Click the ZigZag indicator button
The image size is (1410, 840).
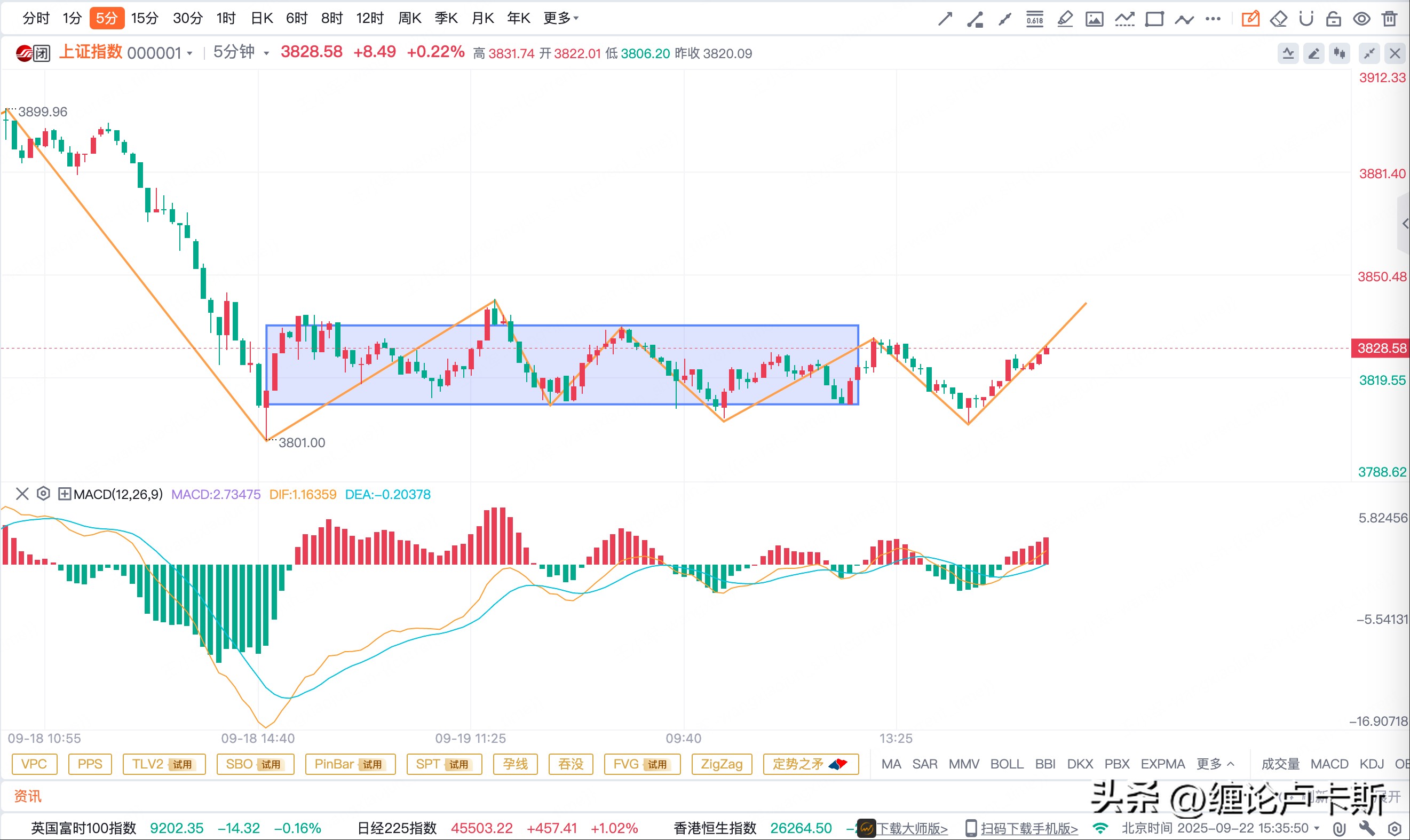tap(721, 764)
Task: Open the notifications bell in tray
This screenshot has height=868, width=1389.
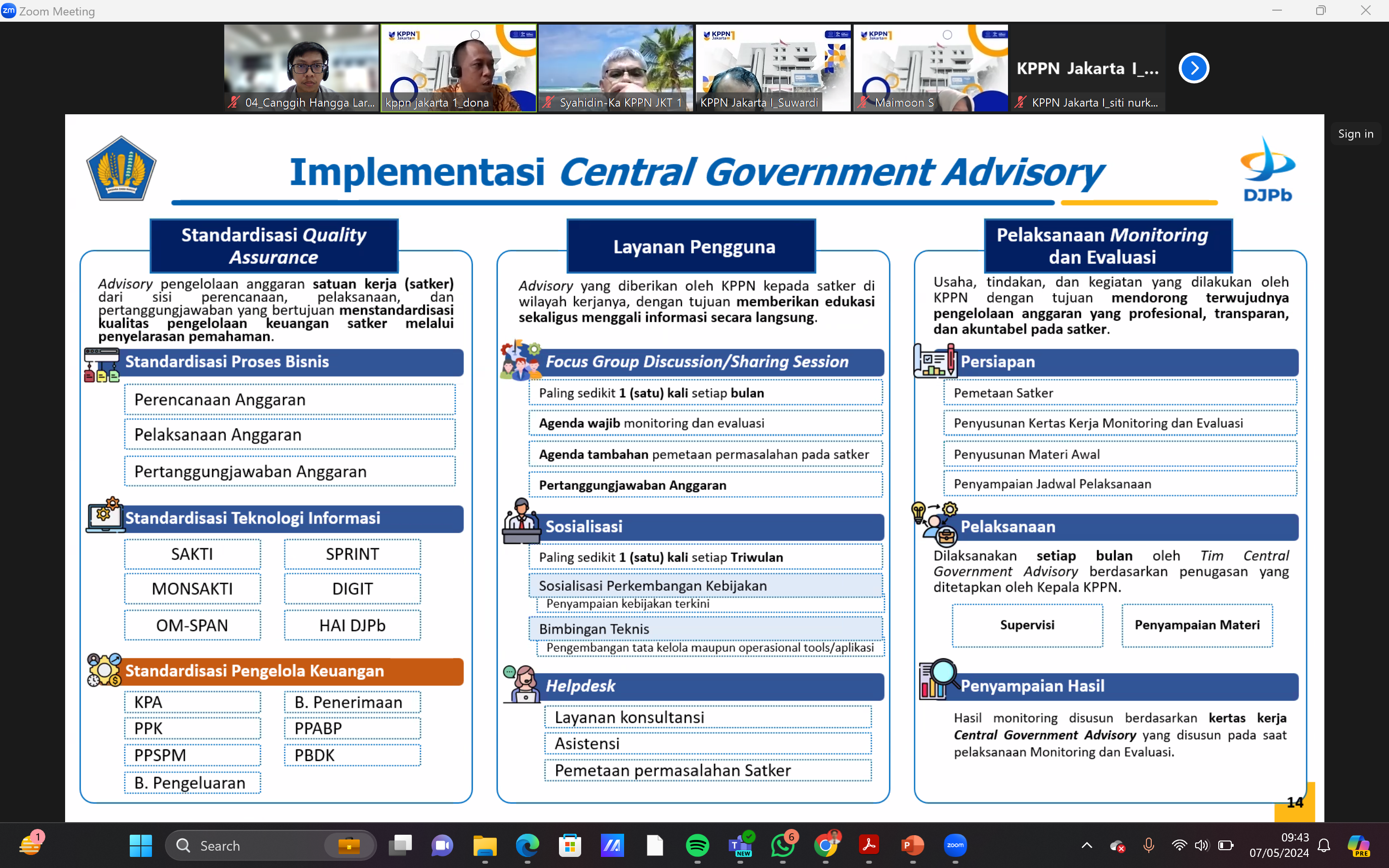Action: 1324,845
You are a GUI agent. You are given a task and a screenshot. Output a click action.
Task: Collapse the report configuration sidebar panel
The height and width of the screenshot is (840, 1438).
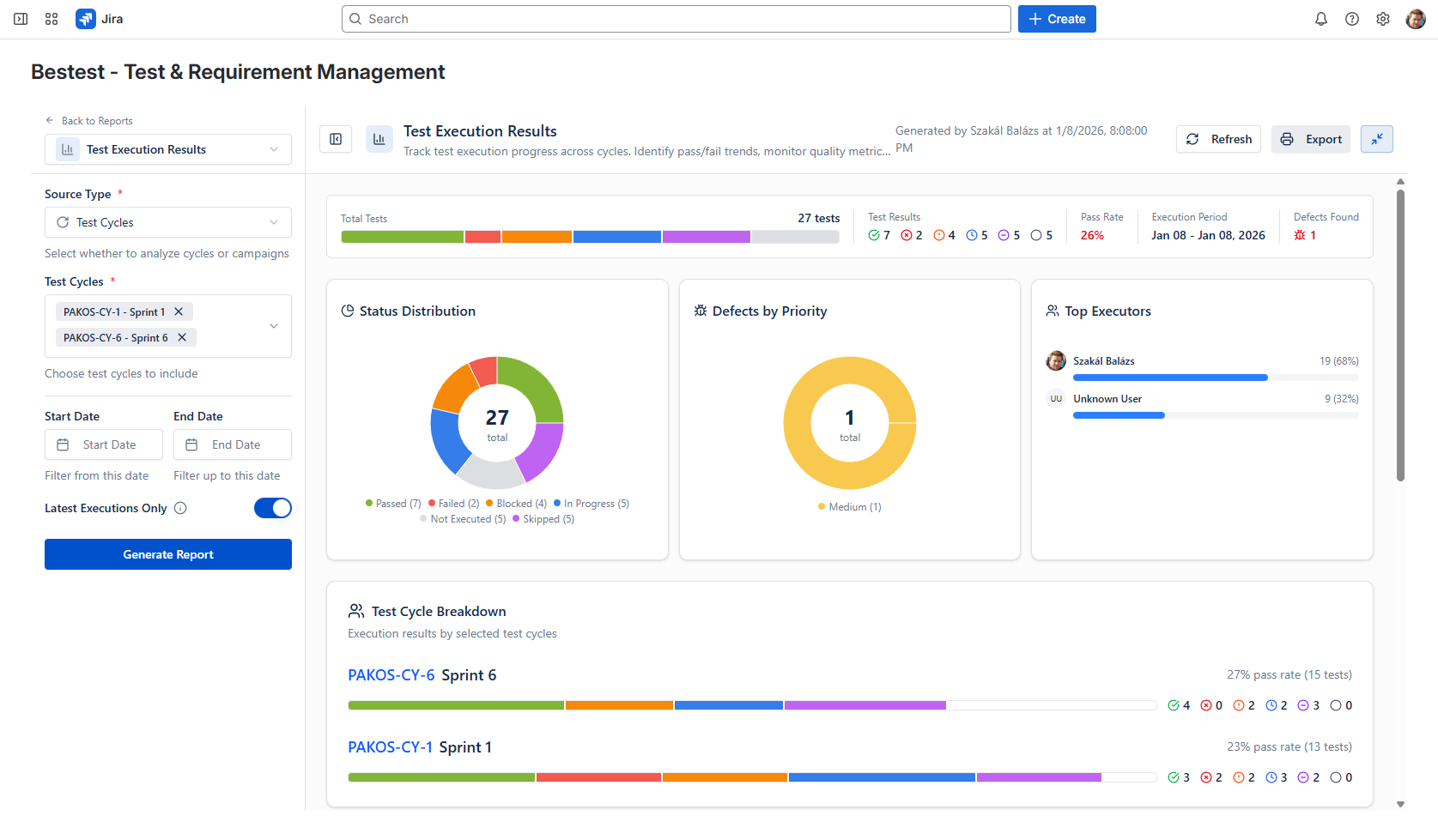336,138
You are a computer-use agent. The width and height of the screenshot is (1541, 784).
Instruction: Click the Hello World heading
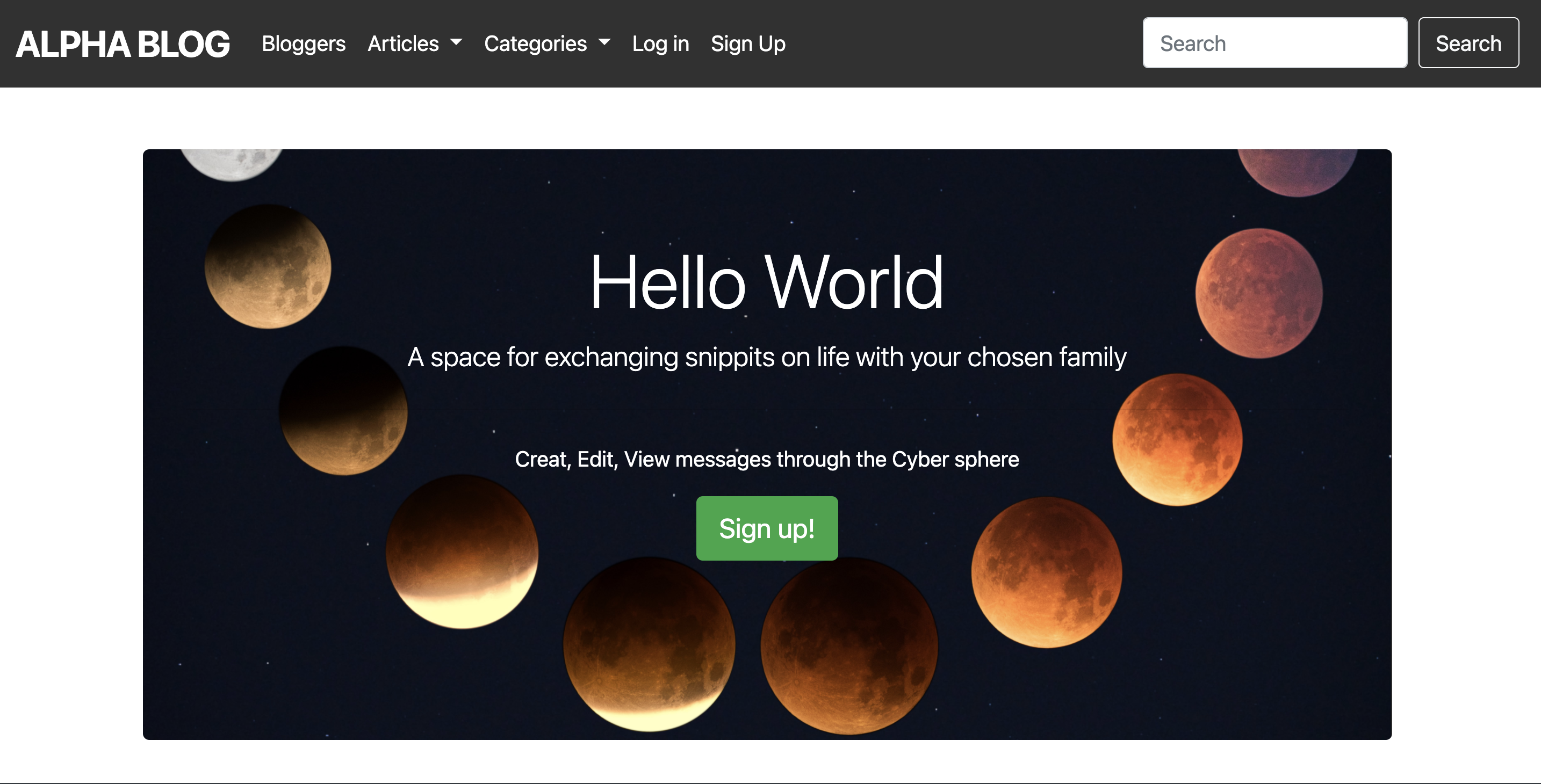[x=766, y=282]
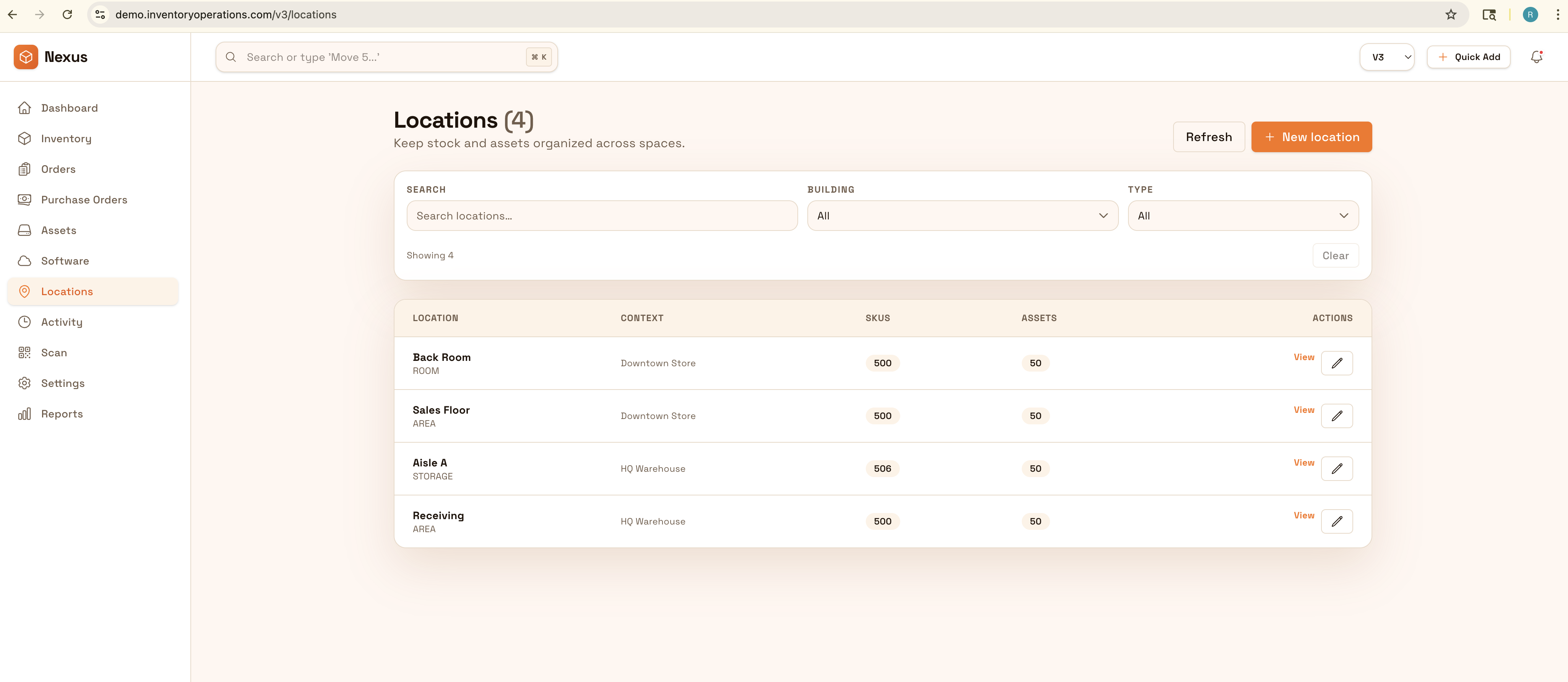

☆ ☆ ☆ ☆ ☆

What to work on
The result should be an exact repetition of all the records. Drop the pictures.

Response for this exercise
Click the ZigZag indicator button
The image size is (1410, 840).
tap(721, 764)
Task: Open the notifications bell in tray
This screenshot has height=868, width=1389.
Action: 1324,845
You are a GUI agent. You are given a task and a screenshot. Output a click action.
Task: Collapse the report configuration sidebar panel
The height and width of the screenshot is (840, 1438).
336,138
You are a computer-use agent. The width and height of the screenshot is (1541, 784).
Instruction: Click the Hello World heading
[x=766, y=282]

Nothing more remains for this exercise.